It’s 25th November, and unfortunately I’m not feeling well enough to attend the women’s march against gender-based violence this year — so this is just a quick update, and the route of the ongoing march in Rome, which started at 2:30 PM, from Circo Massimo to Piazza San Giovanni, in case anybody wants to join it:
A lot has been going on in the past weeks here in Italy, as if what’s happening on a global scale wasn’t already enough to bear: it might not have made it to world news, but Giulia Cecchettin was just the umpteenth woman here in Italy killed by a man “who loved her too much” — NOT.
That’s totally not love, just their distorted narrative. He couldn’t bear standing next to an independent young woman who was doing better than him in academia, and didn’t need him. Emotional and economical dependency are not love. Loving someone should be just out of love, not out of need. It should be unconditional. But her murderer, her former fiancé (whom everybody described as a nice guy, who was described by his own father by “just a little jealous and clingy, but he always has money in his wallet, and also a credit card”, as if having a bank account was a character trait and a guarantee of trustworthiness), thought otherwise: he brutally killed her, dumped her body near a lake, and then was on the run for a week before being eventually taken under arrest in Germany.
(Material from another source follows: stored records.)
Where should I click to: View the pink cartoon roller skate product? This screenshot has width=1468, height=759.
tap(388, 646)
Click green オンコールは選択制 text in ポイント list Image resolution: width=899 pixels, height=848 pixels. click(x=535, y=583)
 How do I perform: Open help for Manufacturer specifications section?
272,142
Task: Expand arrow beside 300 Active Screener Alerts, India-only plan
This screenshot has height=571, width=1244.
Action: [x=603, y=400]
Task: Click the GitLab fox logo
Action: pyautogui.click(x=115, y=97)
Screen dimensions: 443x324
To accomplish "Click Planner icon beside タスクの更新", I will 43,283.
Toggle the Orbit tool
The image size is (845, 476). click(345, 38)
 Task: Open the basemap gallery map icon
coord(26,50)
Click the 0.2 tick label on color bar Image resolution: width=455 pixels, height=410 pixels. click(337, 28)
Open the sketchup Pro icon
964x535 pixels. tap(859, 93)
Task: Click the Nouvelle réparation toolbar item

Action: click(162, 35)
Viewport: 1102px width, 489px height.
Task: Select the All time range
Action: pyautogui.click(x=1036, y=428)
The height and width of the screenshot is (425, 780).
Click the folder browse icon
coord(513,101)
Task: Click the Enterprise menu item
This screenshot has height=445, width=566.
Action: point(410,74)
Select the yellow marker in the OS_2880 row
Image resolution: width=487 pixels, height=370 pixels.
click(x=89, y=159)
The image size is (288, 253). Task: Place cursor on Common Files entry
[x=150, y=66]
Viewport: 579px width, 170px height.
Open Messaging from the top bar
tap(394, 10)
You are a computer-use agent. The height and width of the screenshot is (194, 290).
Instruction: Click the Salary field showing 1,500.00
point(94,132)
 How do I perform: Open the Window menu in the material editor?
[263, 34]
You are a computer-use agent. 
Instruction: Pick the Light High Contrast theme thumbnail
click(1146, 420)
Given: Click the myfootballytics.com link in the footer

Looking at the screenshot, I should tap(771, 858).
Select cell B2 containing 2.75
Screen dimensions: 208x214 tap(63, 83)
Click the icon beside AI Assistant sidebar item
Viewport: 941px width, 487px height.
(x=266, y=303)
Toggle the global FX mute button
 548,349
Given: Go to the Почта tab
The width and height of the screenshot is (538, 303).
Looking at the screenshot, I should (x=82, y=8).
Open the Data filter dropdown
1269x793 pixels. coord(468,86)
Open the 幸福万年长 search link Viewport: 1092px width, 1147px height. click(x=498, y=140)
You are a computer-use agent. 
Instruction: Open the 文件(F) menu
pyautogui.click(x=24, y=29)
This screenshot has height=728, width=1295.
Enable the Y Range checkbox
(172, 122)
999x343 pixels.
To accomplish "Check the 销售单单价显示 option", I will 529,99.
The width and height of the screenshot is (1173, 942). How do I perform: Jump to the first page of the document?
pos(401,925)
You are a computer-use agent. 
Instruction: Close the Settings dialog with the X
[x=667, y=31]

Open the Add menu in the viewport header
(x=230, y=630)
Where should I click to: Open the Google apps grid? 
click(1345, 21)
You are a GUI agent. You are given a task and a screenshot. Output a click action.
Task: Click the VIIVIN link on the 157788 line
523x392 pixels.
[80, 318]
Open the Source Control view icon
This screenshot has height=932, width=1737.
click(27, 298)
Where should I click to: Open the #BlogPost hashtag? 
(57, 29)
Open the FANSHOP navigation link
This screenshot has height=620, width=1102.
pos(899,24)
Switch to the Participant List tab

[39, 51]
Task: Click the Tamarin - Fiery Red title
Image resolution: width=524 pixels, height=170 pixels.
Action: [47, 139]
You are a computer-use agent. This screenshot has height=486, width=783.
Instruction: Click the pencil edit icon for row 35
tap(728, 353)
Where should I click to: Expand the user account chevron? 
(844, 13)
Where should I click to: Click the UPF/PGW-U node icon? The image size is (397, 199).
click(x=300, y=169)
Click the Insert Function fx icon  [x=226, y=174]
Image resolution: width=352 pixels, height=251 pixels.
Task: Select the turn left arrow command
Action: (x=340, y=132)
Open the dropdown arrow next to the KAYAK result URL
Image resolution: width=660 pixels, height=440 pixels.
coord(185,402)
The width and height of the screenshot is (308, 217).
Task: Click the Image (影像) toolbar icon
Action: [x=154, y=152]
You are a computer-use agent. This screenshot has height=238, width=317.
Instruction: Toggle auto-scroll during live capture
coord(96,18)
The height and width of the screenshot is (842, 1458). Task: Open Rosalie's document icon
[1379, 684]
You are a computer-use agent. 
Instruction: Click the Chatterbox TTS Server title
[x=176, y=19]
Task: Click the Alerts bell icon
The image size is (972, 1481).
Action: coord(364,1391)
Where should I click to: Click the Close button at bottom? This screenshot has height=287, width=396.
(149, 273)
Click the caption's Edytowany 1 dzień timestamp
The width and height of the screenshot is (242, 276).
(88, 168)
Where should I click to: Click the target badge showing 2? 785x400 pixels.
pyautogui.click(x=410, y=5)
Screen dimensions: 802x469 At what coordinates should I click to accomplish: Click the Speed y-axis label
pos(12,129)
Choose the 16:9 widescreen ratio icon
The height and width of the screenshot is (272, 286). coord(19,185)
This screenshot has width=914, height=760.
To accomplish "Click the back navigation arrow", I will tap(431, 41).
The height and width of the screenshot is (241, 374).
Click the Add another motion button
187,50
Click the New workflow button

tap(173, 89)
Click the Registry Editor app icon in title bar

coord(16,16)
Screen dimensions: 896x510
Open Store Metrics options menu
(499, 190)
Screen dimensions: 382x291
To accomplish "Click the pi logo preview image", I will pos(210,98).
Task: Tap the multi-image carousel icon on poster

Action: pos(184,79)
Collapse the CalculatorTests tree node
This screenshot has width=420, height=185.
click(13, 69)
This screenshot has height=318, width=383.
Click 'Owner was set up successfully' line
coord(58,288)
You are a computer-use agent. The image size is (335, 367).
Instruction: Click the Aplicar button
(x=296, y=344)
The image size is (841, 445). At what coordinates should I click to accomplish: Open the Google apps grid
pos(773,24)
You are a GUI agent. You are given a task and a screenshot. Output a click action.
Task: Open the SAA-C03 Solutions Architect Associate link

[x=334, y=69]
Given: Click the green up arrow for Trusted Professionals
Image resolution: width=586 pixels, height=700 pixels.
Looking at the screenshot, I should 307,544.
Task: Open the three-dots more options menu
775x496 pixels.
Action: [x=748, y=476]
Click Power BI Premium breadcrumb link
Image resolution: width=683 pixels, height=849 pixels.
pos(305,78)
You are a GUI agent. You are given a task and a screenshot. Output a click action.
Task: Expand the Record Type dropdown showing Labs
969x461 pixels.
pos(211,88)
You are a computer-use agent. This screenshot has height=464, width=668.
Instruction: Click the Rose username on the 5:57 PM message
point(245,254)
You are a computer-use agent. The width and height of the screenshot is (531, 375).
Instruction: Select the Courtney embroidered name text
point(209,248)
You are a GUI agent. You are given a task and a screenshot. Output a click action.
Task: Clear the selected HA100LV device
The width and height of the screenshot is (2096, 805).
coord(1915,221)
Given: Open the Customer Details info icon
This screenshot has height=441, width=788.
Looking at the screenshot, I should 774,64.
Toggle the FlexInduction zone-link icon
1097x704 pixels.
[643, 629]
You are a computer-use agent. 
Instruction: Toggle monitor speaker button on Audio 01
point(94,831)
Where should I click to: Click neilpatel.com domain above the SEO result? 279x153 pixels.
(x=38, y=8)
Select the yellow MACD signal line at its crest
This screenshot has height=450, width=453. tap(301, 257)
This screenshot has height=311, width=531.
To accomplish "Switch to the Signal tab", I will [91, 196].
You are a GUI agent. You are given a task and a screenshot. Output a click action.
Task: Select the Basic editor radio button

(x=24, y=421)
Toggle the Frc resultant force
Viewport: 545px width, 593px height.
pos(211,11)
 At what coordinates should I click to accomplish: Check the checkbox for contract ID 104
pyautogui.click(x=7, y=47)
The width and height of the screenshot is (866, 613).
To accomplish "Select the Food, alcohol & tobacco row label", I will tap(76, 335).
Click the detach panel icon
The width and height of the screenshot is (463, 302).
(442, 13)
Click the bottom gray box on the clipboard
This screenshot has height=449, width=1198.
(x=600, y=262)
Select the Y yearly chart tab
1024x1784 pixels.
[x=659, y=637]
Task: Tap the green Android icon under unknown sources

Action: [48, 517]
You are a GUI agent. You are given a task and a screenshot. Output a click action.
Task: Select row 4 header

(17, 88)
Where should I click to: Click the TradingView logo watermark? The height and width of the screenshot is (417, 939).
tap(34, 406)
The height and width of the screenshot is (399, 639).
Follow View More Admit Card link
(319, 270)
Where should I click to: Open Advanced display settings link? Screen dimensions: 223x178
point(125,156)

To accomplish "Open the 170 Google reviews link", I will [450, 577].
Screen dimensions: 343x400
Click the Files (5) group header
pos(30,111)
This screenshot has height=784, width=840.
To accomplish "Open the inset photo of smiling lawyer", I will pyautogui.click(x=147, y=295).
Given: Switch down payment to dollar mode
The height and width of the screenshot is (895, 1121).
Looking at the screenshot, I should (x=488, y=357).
It’s exhausting, 107 women were murdered by men in similar circumstances only in 2023.
This afternoon, a multitude of people is marching, women especially, but also anyone who thinks the issue is indeed systemic and the government should do something — will they? I very much doubt so, especially the current one (not that the previous ones did much anyway…), but that’s what we’ll keep asking for until the problem is adequately tackled. They've promised they'll publish a pamphlet against gender-based violence.
A pamphlet.
Who do they think they are, Lady Whistledown from Bridgerton?
I wish I didn't have to type such a short and bleak issue of this usually silly newsletter, normal service will resume shortly — but not today, sorry.
Thanks for the reminder, Giorgia, that all that beauty, history, and incredible food that draws us to Italy doesn't fully cover the dark side.
It is, sadly, the same the world over. I remember having this conversation in 1980 (!) with a (male) friend, who couldn’t understand why women reacted a certain way. I replied: when men stop killing, or hurting, women they ‘love’, then I guess women will stop reacting that way.